О некоторых дискурсивных аспектах военной интервенции и о том, как «вежливые люди», то есть российские военные в Украине, потеряли лицо не только в моральном, но и в лингвистическом смысле.

Armed servicemen wait in Russian army vehicles outside a Ukranian border guard post in the Crimean town of Balaclava

Многие сейчас говорят о том, что Россия потеряла лицо и что произошло это, как нетрудно догадаться, в связи с рефлекторным охранительным движением, которое привело к состоянию чрезвычайного положения в Крыму. Однако не многие отдают себе отчет в том, что лицо оказалось потеряно не только в метафорически-этикетном смысле, но и в логико-грамматическом. Тем не менее именно последнее обстоятельство представляется действительно чрезвычайным.

Раньше подобные жесты совершались во имя вящей славы священной империи, великой единой нации, разделенной неестественными границами, или даже охраны социалистической законности, ставшей последним по времени риторико-идеологическим аргументом для попыток защититься от будущего. Все эти компоненты вроде бы присутствуют и в сегодняшней ситуации: сопротивление антиконституцинному перевороту, защита русскоязычного населения и даже антифашистская риторика (при том, как уже было замечено в статьях по каждому из пунктов, ни конституция, ни защита населения, ни антифашизм на самой территории страны-агрессора не являются особенными ценностями). Но если раньше «воины-освободители» если и не встречались цветами, то во всяком случае шли навстречу своей непредсказуемой судьбе завоевателей с открытым забралом, то сегодня перед нами люди, характеризующиеся не только беспримерной вежливостью (согласно ставшему уже мемом определению «вежливые люди»), но и полным отсутствием опознавательных знаков.

В ситуации этого семиотического дефицита проблема даже не в том, что, в полном соответствии с внутренне противоречивой стратегий «дырявой кастрюли» («кастрюля цела, кроме того, она уже была испорчена и вообще никакой кастрюли я у тебя не брал»), их существование отрицается, их гражданская принадлежность не называется или подменяется («отряды народной самообороны»), а сами они, когда их начинают снимать, надевают балаклавы. Проблема в том, что они не имеют права или не могут внятно объяснить, что они там делают. Вежливость сегодня подменяет понимание (правоты) своей задачи.

Говоря с местными жителями на том самом, ставшем официально заявленной ставкой, русском языке и, что важнее, будучи близки к ним социально-дискурсивно («Пацаны, а чего охраняем такое?»), они не могут не реагировать на обращаемые к ним вопросы, но одновременно – даже если бы никакого «приказа о неразглашении» не было – они ничего не могут на них ответить. Они сами не знают, в каком жанровом фрейме они там находятся: освободители, охранители, захватчики? Проблема в том, что «приказ о неразглашении» наложен поверх того немаловажного обстоятельства, что разглашать-то особенно и нечего.
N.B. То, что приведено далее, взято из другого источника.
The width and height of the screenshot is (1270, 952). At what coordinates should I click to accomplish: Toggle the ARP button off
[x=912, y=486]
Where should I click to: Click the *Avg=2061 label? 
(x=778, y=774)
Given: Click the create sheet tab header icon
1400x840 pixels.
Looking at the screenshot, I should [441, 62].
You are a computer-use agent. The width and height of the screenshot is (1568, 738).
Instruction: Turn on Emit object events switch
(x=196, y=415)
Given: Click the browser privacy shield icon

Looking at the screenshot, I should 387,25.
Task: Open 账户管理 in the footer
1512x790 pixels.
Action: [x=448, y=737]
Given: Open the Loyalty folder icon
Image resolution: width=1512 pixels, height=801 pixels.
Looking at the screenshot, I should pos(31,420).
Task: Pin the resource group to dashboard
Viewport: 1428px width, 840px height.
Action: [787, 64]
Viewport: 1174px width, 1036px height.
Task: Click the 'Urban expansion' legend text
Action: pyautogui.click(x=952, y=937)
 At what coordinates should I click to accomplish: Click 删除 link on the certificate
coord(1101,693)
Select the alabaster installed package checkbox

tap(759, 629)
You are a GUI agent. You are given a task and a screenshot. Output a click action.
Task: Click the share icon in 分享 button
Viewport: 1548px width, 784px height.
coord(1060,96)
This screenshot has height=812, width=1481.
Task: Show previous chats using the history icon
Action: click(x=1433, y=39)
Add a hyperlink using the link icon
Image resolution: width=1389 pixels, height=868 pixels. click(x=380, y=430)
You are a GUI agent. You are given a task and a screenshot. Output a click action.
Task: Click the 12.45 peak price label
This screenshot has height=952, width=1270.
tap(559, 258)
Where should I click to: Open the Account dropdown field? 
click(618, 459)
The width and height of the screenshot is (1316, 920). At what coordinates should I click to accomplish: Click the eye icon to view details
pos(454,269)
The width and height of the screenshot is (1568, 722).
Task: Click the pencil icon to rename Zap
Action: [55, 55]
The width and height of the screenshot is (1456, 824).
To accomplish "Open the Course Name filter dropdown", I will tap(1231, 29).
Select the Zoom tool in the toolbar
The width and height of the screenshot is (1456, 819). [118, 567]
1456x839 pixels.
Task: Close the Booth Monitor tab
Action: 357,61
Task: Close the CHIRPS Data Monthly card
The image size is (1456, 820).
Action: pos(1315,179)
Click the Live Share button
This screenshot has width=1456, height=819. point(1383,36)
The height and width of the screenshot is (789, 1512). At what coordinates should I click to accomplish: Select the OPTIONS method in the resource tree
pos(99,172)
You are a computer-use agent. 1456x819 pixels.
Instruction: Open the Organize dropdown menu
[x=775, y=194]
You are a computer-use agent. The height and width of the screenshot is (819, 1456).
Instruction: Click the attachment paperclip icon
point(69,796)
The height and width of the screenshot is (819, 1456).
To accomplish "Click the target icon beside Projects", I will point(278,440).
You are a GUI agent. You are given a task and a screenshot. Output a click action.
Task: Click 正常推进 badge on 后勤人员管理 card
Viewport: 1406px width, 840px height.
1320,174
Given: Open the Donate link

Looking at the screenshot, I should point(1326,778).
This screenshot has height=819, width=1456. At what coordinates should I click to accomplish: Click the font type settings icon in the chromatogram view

Все это очень смахивает на одну из ненаписанных Беккетом пьес: люди стоят в степи с оружием, сами не зная, чего ждут, ведут довольно абсурдные диалоги с нечасто появляющимися в кадре второстепенными персонажами, действие от этого не получает никакого развития или интриги, и – что кажется особенной удачей этого экспериментального театра – длительность пьесы не определена ничем кроме терпения зрителей.

Кричащее противоречие между замахом на активные действия и невозможной бессобытийностью этого безымянного пребывания не может не покорить сердца поклонника экзистенциалистской и абсурдистской литературы. Но также знаменует собой довольно примечательный эпизод в визуальной истории нравов.

Каким бы иллюзорным целям ни служила спецоперация с заброшенными в степь «вежливыми людьми», само то, что они были поставлены в такую идиотскую семиотическую ситуацию, что не могли сказать, какой инстанции они подведомственны, если угодно, какому господину/народу служат, было сокрушительным символическим поражением самой этой инстанции. Впервые в истории «воины-освободители» потеряли лицо не только в моральном, но и в лингвистическом смысле. Неслучайно подмеченная вежливость – это последний оставшийся атрибут языковой прагматики при очевидном дефиците семантики и синтаксиса.

Уже упомянутый фактор общего языка, который они пришли защищать и которого оказались напрочь лишены сами, помноженный на сюрреалистическое бездействие людей с оружием (в конечном счете призванных служить чисто риторическим аргументом для переговоров на другом, более высоком, уровне), создал сцену, в которой рискует оказаться любой, отказывающийся от своей речи в пользу воли господина: он может уже не существовать, а вы так и остаетесь стоять с открытым в недоумении ртом.